Excerpt provided
# # # #

Credit: Nature Communications (2023). DOI: 10.1038/s41467-023-42892-1

A team of astronomers from Instituto de Astrofísica de Andalucía, CSIC, Glorieta de la Astronomía, and Universitat Politécnica de Catalunya has captured spectroscopy data from a mesospheric green ghost for the first time.

In their paper published in the journal Nature Communications, the group describes their years-long effort to capture data that would explain the nature of atmospheric green ghosts and how they finally managed to achieve their goal. The editors at Nature have also published a Research Highlight synopsis of the work done by the team.

Prior research has shown that during some thunderstorms, atmospheric phenomena known as sprites appear above normal types of lightning. Prior research has also shown that sprites are electric discharges, typically displayed as red-orange flashes in various shapes, which means that they are technically another type of lightning. They are known in the science community as transient luminous events (TLE).

# # # #

Objective 1
For the article on mesospheric green ghosts, decide whether each statement agrees with the text: (a) the team captured spectroscopy data from a mesospheric green ghost for the first time; (b) sprites are typically displayed as blue flashes; (c) sprites appear below normal types of lightning. Answer yes or no for each, quoting the deciding words.
Objective 2
From the article on mesospheric green ghosts, copy the stretch from "Credit: Nature Communications" through "by the team.".

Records
# # # #

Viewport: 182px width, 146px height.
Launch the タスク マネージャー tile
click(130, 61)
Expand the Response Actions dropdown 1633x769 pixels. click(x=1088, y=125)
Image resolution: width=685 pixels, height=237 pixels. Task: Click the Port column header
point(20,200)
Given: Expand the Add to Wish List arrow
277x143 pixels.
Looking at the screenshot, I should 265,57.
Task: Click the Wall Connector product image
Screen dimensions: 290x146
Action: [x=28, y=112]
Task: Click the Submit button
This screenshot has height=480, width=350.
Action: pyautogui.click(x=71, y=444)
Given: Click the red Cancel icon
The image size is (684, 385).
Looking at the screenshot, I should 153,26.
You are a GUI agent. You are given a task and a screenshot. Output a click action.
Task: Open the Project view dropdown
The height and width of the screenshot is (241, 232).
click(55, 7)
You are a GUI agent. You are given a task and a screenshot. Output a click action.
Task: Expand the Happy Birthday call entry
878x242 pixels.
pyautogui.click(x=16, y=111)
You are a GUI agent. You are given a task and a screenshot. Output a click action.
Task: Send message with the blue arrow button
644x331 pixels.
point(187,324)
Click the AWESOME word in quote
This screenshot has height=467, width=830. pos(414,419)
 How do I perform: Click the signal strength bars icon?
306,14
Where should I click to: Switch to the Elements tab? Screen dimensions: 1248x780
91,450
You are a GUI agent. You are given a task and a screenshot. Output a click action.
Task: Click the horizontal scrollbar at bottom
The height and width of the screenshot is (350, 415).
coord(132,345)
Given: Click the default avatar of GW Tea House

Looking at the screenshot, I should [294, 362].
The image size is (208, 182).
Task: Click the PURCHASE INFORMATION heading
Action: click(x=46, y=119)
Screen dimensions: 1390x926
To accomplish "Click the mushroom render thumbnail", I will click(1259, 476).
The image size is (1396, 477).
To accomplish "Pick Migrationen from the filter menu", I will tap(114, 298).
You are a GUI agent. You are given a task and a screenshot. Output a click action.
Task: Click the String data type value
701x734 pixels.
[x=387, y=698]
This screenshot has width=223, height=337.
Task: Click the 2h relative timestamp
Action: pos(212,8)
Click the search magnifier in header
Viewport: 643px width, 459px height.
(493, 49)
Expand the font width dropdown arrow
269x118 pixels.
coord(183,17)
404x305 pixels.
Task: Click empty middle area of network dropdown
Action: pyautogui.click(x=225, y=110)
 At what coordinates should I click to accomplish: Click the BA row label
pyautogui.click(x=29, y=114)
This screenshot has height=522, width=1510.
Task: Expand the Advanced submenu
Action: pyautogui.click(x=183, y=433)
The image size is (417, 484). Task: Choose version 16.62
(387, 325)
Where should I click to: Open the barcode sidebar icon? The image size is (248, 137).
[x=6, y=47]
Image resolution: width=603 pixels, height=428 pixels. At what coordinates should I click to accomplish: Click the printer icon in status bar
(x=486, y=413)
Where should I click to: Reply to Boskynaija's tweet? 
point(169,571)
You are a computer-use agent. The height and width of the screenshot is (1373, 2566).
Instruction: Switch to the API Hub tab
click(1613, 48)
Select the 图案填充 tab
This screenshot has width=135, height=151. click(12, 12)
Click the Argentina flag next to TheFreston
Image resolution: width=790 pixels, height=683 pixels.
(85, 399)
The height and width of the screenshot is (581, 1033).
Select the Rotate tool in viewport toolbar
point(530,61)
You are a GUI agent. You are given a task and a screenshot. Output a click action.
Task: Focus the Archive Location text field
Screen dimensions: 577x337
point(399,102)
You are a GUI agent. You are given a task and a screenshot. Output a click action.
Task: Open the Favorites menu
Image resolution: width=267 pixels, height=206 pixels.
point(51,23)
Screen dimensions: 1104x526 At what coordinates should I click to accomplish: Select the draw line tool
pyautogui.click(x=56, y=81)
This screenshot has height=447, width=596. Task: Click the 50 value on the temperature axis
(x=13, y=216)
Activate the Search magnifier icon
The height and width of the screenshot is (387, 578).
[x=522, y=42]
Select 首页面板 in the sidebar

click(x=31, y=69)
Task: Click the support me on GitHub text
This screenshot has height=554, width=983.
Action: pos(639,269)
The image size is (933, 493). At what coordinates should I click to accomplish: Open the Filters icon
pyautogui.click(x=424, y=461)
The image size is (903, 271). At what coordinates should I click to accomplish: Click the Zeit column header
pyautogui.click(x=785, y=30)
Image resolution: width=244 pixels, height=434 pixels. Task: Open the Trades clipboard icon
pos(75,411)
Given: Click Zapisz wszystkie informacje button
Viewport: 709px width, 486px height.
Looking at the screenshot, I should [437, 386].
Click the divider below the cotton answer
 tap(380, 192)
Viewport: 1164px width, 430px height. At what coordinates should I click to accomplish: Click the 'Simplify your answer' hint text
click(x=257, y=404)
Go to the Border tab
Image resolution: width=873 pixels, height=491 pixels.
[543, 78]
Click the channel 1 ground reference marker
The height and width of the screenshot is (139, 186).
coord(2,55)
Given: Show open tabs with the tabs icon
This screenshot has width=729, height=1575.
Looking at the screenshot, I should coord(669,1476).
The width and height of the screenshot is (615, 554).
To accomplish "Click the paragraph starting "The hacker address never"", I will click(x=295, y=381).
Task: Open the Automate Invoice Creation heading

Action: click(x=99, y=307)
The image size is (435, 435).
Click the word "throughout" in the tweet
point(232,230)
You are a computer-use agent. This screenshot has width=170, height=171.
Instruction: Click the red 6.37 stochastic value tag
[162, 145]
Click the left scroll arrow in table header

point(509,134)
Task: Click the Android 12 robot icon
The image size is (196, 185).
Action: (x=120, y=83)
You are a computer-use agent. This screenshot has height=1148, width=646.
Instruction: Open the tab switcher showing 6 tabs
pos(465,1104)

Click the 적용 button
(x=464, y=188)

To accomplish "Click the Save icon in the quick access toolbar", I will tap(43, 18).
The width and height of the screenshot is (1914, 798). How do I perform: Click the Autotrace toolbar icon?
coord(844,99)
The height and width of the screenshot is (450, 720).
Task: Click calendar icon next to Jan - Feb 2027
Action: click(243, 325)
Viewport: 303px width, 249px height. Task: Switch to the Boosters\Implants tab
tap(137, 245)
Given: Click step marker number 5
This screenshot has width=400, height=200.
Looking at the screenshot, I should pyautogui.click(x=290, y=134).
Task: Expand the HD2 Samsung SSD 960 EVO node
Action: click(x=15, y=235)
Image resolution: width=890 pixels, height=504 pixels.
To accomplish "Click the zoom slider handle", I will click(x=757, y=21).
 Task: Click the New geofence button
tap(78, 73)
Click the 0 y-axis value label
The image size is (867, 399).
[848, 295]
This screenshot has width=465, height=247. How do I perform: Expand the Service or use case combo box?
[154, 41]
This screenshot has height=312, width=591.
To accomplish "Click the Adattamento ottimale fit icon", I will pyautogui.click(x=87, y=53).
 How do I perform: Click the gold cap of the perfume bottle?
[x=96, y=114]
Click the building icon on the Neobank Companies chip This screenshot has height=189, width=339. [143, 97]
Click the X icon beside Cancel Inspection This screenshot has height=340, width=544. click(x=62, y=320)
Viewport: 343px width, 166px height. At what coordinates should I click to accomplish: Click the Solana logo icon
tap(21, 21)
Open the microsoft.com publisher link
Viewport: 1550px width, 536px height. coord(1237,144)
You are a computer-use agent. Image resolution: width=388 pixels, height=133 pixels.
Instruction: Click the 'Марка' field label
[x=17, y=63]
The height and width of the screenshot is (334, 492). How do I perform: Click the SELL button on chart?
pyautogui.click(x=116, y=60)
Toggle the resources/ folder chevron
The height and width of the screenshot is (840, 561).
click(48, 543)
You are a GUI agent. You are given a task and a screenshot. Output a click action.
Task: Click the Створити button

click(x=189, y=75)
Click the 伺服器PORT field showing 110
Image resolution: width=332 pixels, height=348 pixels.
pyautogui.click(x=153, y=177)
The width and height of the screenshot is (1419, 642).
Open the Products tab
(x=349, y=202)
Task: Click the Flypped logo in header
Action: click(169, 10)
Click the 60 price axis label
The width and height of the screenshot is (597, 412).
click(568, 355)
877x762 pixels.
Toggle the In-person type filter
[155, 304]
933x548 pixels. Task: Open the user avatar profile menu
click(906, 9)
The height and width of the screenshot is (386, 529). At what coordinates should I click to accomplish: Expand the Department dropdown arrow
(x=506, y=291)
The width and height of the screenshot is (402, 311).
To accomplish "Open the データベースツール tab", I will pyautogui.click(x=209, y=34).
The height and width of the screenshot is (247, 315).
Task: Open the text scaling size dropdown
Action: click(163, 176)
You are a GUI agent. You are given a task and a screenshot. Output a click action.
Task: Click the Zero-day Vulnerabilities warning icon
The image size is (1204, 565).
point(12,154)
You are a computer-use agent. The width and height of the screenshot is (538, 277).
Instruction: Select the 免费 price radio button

# # # #

Exercise solution 1
(a) Yes: "has captured spectroscopy data from a mesospheric green ghost for the first time"
(b) No: "typically displayed as red-orange flashes in various shapes"
(c) No: "sprites appear above normal types of lightning"

Exercise solution 2
Credit: Nature Communications (2023). DOI: 10.1038/s41467-023-42892-1

A team of astronomers from Instituto de Astrofísica de Andalucía, CSIC, Glorieta de la Astronomía, and Universitat Politécnica de Catalunya has captured spectroscopy data from a mesospheric green ghost for the first time.

In their paper published in the journal Nature Communications, the group describes their years-long effort to capture data that would explain the nature of atmospheric green ghosts and how they finally managed to achieve their goal. The editors at Nature have also published a Research Highlight synopsis of the work done by the team.